The above work on phages, in vitro/single-molecule analysis, ultracentrifugation and AGE led me into work on two other biomedical problems: (1) curing multi-drug resistant bacterial disease by use of phages (phage therapy) and (2) curing metastatic cancer. Our first advance for work on both problems was high-throughput environmental phage isolation. “High” means over 50 new phages per week isolated per person, which is close to 2 orders of magnitude higher than what is achieved in other laboratories.
The second advance is solving the problems of rapid, high amount-preparative propagation and purification, followed by characterization, of the phages isolated. These are now solved problems in my laboratory, but apparently not in any other laboratory. The solutions include the elimination of liquid cultures. Phages are isolated and propagated only in-gel, with transfer by platinum needle only.
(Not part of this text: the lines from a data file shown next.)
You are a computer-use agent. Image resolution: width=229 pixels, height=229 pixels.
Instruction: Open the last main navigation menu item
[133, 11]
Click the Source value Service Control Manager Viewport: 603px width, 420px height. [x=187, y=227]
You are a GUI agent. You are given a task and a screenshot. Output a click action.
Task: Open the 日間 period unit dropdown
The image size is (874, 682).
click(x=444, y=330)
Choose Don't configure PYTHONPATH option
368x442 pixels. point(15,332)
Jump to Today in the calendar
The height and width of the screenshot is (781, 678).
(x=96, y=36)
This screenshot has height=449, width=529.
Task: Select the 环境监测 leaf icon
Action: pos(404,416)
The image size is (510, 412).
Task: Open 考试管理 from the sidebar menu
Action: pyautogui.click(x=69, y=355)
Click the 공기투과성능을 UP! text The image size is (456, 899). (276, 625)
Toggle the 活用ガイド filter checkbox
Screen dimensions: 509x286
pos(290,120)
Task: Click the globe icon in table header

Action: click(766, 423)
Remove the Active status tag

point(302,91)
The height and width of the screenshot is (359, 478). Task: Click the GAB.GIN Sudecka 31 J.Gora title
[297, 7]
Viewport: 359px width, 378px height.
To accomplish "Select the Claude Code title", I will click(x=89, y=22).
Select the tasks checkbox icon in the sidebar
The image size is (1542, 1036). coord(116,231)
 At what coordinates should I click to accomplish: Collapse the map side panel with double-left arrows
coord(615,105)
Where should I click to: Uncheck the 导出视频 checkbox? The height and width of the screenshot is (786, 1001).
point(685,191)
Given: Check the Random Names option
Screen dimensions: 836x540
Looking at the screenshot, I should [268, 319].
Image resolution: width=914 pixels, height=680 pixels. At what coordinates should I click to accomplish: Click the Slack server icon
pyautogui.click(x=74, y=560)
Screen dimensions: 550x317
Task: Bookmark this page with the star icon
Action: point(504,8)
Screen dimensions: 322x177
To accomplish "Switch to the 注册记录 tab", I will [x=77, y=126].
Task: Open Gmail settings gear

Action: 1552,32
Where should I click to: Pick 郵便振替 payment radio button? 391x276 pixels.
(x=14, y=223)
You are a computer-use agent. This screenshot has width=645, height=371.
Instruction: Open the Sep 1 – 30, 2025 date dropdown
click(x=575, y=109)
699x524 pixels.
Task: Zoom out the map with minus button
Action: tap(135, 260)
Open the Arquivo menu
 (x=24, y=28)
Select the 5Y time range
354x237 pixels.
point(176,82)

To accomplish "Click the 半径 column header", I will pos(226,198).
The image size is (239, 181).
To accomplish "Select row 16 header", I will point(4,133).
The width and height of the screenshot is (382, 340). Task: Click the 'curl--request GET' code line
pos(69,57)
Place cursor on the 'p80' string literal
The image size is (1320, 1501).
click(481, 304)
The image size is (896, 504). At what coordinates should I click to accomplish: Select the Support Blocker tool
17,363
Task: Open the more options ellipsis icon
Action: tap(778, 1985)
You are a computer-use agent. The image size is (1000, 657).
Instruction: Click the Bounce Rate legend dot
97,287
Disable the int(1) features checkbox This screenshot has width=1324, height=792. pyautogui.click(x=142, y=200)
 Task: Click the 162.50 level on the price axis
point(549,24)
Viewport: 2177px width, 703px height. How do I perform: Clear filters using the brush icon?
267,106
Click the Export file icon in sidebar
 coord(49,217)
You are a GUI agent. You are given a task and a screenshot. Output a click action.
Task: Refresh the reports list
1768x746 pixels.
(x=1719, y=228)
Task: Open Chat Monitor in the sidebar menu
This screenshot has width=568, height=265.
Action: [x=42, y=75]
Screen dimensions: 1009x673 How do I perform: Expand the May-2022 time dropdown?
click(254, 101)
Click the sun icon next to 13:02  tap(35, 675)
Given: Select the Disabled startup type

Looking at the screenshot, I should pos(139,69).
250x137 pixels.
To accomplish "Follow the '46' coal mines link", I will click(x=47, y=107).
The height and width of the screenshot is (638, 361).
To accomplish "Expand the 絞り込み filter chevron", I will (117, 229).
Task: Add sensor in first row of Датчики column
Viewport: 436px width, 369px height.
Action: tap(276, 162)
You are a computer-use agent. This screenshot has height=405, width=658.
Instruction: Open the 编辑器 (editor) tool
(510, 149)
The second advance includes finding that the persistence of phages in mouse blood is highly variable (< 10 minutes to ~ 6 hours), even among related phages, such as T3 and T7. Rapid screening for high persistence phages is the key problem to solve for improving phage therapy enough so that phage therapy is routinely useful, which is especially important for therapy of multi-drug resistant bacterial infections.
Rapid screening for high persistence phages is also one of three key problems to solve in the field of phage-based drug delivery vehicles (DDVs) to be used as therapy for metastatic cancer. The others are (1) developing and testing gating for phage-DDVs used to deliver drugs selectively to tumors, which is designed to raise the tumor-drug dose to the point that tumor cells do not have the opportunity to evolve drug resistance, and (2) modifying phage-DDVs to increase the tumor-selectivity of drug release.